Gli effetti relativi alla campagna elettorale marsalese continuano a polarizzare il dibattito interno a Forza Italia. Sull’argomento si registra infatti una nuova presa di posizione da parte del senatore Antonio D’Alì, commissario provinciale del partito. Dopo Rossana Titone e Toni Scilla, stavolta il parlamentare trapanese se la prende con l’onorevole Saverio Romano, a proposito del ruolo avuto in campagna elettorale dal “Cantiere Popolare”, una delle tante sigle politiche del microcosmo postdemocristiano, il cui logo a Marsala compariva a fianco a quello della lista civica “Oltre i colori”, coordinata da Enzo Domingo. Romano ha infatti chiesto le dimissioni di D’Alì e Gibiino, con una nota in cui fa riferimento anche all’esito delle amministrative lilibetane: “A Marsala realtà di rilievo provinciale e ragionale, il centro destra non ha presentato un proprio progetto politico in antitesi allo scellerato governo Crocetta e a quello nazionale di centro sinistra – afferma Romano – Forza Italia non ha presentato nemmeno il proprio simbolo come del resto in altre realtà siciliane chiamate al voto. Buona e sana politica vorrebbe che dopo ogni competizione elettorale, sopratutto dopo una batosta, il partito si riunisca per analizzare le risultante del dopo voto, per discutere, per trovare opportune soluzioni. Invece, nel partito che non c’è, si cacciano i pochi volenterosi rimasti, solo al fine di nascondere la incapacità di guida politica e di rappresentanza di un territorio importante come quello trapanese e siciliano”.

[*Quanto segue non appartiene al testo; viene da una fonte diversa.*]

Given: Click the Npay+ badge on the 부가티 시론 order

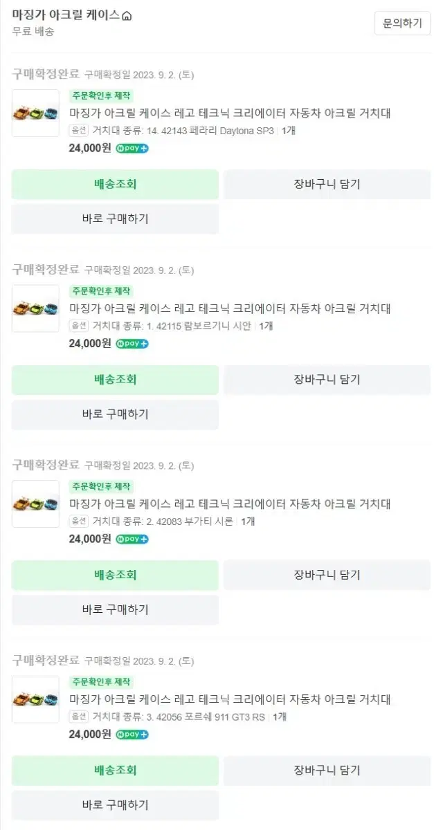Looking at the screenshot, I should click(x=132, y=539).
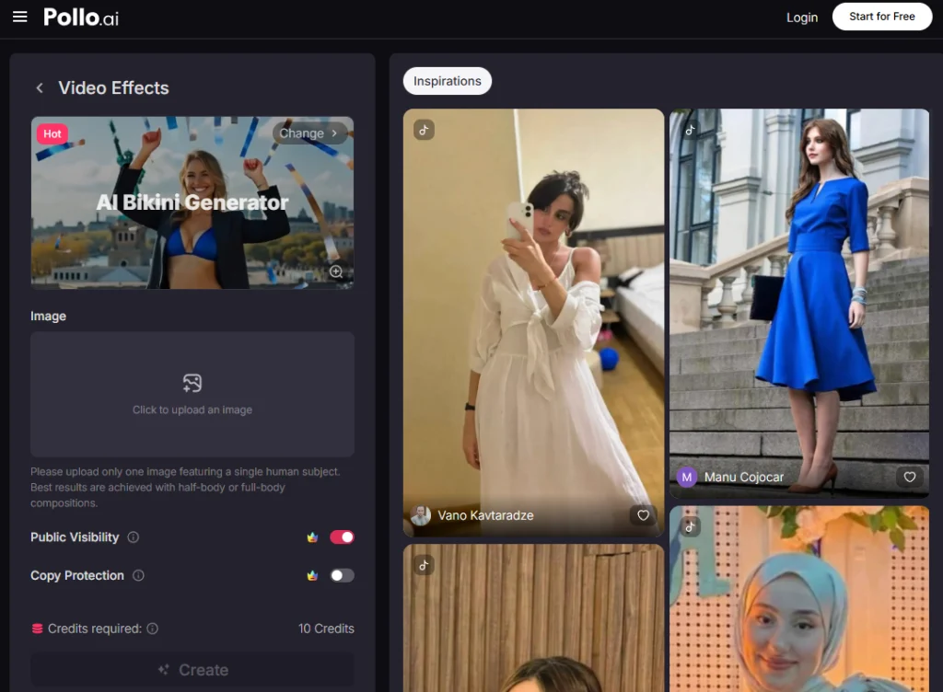The image size is (943, 692).
Task: Click the magnifier icon on effect preview
Action: pos(336,271)
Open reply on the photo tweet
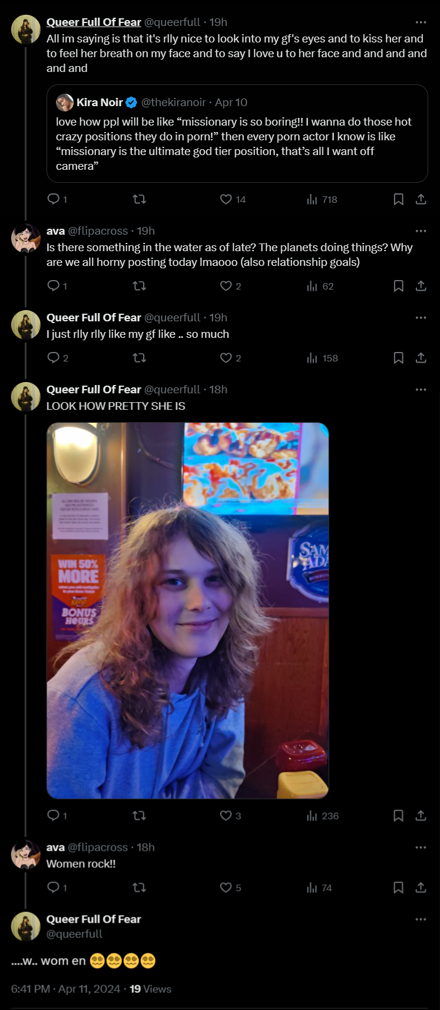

Immediata la risposta di D’Alì: “Non comprendo perché l’onorevole Romano si occupi di Forza Italia, partito al quale ha dimostrato non appartenere proprio in occasione delle elezioni amministrative, nelle quali si è distinto per iniziative autonome e non concordate, neppure a livello di coalizione, del suo partito, Cantiere Popolare. Proprio a Marsala, dove Forza Italia, come in altre realtà che lo stesso cita, ha deliberato con assenso e delega della segreteria nazionale di identificarsi inequivocabilmente con una lista civica, nel caso ‘Forza Marsala’, Romano avrebbe dovuto quantomeno rispondere alle numerose chiamate del partito, invece di presentare una propria lista, ‘Cantiere Popolare’, il cui risultato è stato fallimentare. Una cocente delusione che ha probabilmente spinto l’onorevole Romano all’odierna sortita, come sempre a mezzo stampa. I fatti evidenziano la necessità di voltare pagina, e rendono indispensabile quanto il coordinatore regionale e quello provinciale si apprestano a definire in ordine alla rappresentanza del partito in provincia. Il risultato di Forza Italia alle amministrative siciliane è tutt’altro che trascurabile. Abbiamo portato la sinistra ai ballottaggi, facendo capitolare il Pd su numerosi fronti, conquistando la città di Enna ed altre importanti città ed ora, con grande determinazione, sapremo premiare lealtà e impegno nel rispetto delle regole e della democrazia“.
Ma c’è anche un terzo fronte, che vede protagonista il consigliere comunale trapanese Francesco Salone. Con una nota in cui spiega di essere distante tanto dalle posizioni di D’Alì, quanto da quelle di Scilla, Salone sottolinea che le nomine effettuate lo scorso anno non avevano “nessuna legittimazione politica”, non essendo frutto di decisioni congressuale come prevede invece lo statuto. “Si sono accorti solo oggi, Enzo Domingo, Toni Scilla, Rossana Titone, Mariapia Castiglione, e quanti avevano consentito che le voci dissenzienti come la mia venissero messe all’angolo, che non c’è democrazia dentro al partito di Forza Italia – scrive Francesco Salone -.Devo ricordare loro che questo è il partito mortificato dai tanti uomini come D’Alì, e di cui Berlusconi si circonda? Un partito che fino a pochi anni fa ha raggiunto consensi da capogiro (fino al 34%) e che oggi ha solo briciole di elettorato, e che alle ultime amministrative di Marsala non ha neppure avuto il coraggio di correre con il proprio simbolo rincantucciato dietro la risibile insegna di Forza Marsala. Una volta c’era l’orgoglio della appartenenza a Forza Italia, oggi è rimasta solo la vergogna di un partito che è padre di una legge elettorale antidemocratica come il porcellum, una legge fatta per gli uomini di Berlusconi, gli uomini come D’Alì. Uomini che non hanno i voti, che non conoscono la democrazia, evitano il confronto ed operano con prepotenza ed arroganza, distribuendo incarichi come se fossero satrapi imperiali”.